Dans un second temps, il faut s’interroger sur la notion de division juridique du sol. Daniel Sizaire pensait que la division du sol devait être « administrativement possible »41 en plus de la possibilité matérielle, vue précédemment. Il faut donc obtenir les autorisations pour diviser la parcelle d’assiette et veiller à respecter les règles du droit de l’urbanisme, et ce même si un terrain bâti ne doit pas être concerné en pratique. En effet, la loi42 s’applique sur des terrains ayant vocation à être bâtis. Ainsi, en retirant un terrain déjà bâti il n’a pas lieu de penser à une opération de lotissement. Cependant l’article L442-1-2 du Code de l’urbanisme pose que « le lotisseur peut […] choisir d’inclure dans le périmètre du lotissement des parties déjà bâties ». Il est donc nécessaire de s’interroger sur une éventuelle application ou non du régime du lotissement avant d’entreprendre une scission. En effet, lorsque le régime du lotissement s’applique il faut consulter le cahier des charges de ce dernier pour savoir s’il y a des conditions de division.

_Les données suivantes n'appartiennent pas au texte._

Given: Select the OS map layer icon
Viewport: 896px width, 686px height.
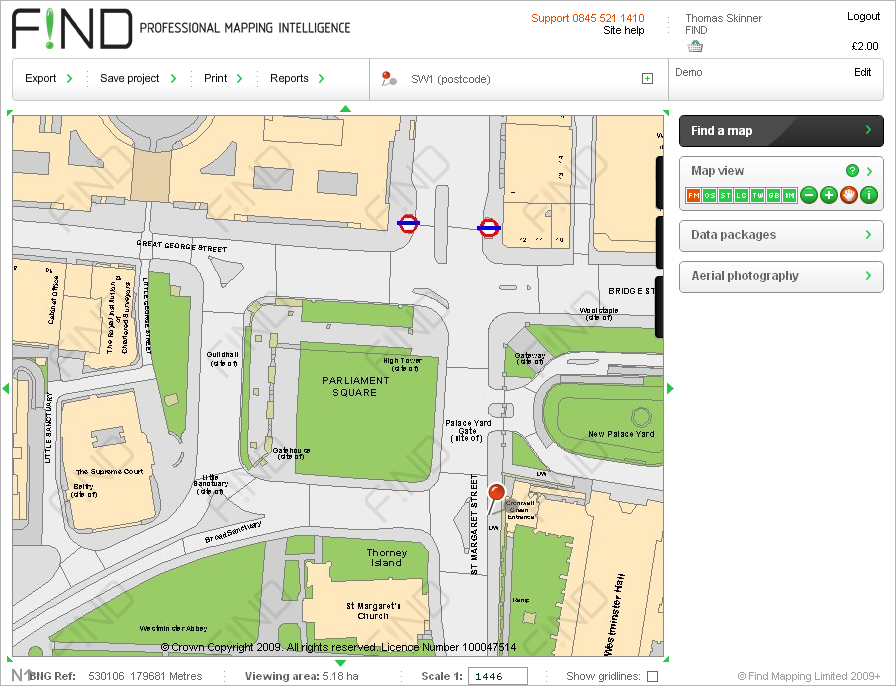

A notre connaissance, la jurisprudence ne s’est pas prononcée sur la division du sol, qu’elle soit matérielle ou juridique. Il est donc nécessaire, par prudence, de vérifier que les deux divisions soient possibles pour ne pas avoir à remettre en cause le projet de scission. En plus de la division du sol, il faut s’intéresser aux différents bâtiments que l’on souhaite scinder.
La pluralité de bâtiments
L’article 28 de la loi du 10 juillet 1965 posait également que la copropriété doit « comport[er] plusieurs bâtiments ». Néanmoins, aucune précision n’était apportée sur la notion de bâtiment. D’après une réponse ministérielle, « par bâtiment, il faut entendre des constructions indépendantes les unes des autres, même si ces constructions sont desservies par des équipements ou des aménagements communs ». La doctrine émet une approche plus souple. En effet, si une construction est unique mais qu’elle a des parties techniques différentes (telles une présence de joint de dilatation ou une absence de communication interne…) alors la pluralité de bâtiments est admise. Cela tend à s’adapter aux techniques de constructions nouvelles. Cependant la Cour de cassation rejette l’hypothèse de la doctrine, elle n’admet pas qu’il y ait une pluralité de bâtiments s’il existe une « unicité du gros oeuvre ». Autrement dit, même s’il existe deux bâtiments accolés mais qu’ils ont une cage d’escalier unique, il n’y a pas pluralité de bâtiments.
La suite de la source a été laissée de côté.